Title:                      The War After The War

Author:                  Anthony H. Cordesman

Cordesman, Anthony H. (2004). The War After The War: Strategic Lessons of Iraq and Afghanistan. Washington, D.C.: CSIS Press, Center for Strategic and International Studies.

LOC:       2004011306

DS79.76 .C677 2004

Date Posted:      April 1, 2013

This book is an examination on how the aftermath of the Iraq and Afghanistan wars will play out. The author explains that even with winning the war, the US will have to deal with the fallout from the destruction of the countries. About this book, Zbigniew Brzezinski, former National Security Adviser to the President said, “The most incisive analysis of U.S. strategic blunders in Iraq.”

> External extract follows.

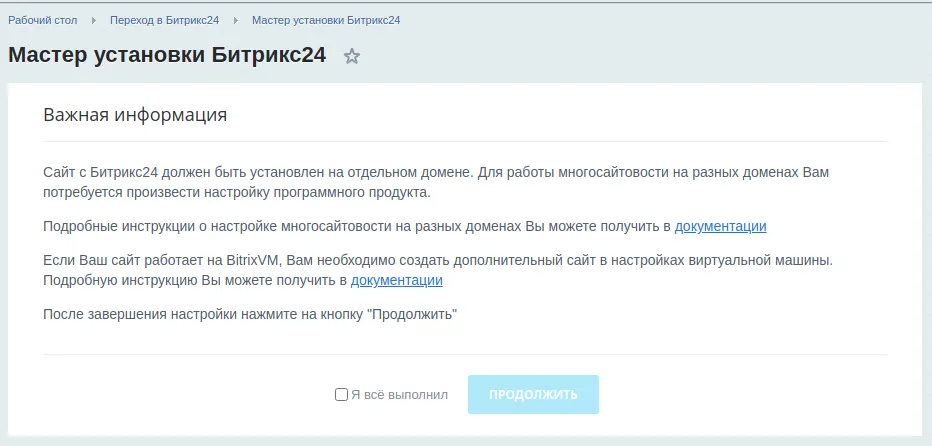
Task: Tick the Я всё выполнил checkbox
Action: (x=341, y=395)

The United States still has every chance to achieve some form of victory in Iraq and Afghanistan if it persists, commits the necessary resources, and accepts the real-world limits on what it can do. But the United States can also lose the peace in both countries as decisively as it won the wars. No one can predict how the combination of nation building, low-intensity combat, and Iraqi and Afghan efforts to recreate their nations will play out over the short term. Regardless, the United States must reshape much of its approach to both countries if it is to win even a limited form of victory. More generally, it must react to the strategic and grand strategic lessons of both conflicts to reshape its defense and foreign policy, as well as the way the U.S. government is organized to deal with terrorism and asymmetric warfare. Following up on his widely praised 2003 book, The Iraq War, Anthony Cordesman[1] now focuses on the war after the war, the lessons to be learned from the “post-conflict” periods, and how they all fit into the broader context of the continuing war on terrorism.

[1] Anthony H. Cordesman hold the Arleigh A. Burke Chair in Strategy at CSIS and is a national security analyst for ABC News.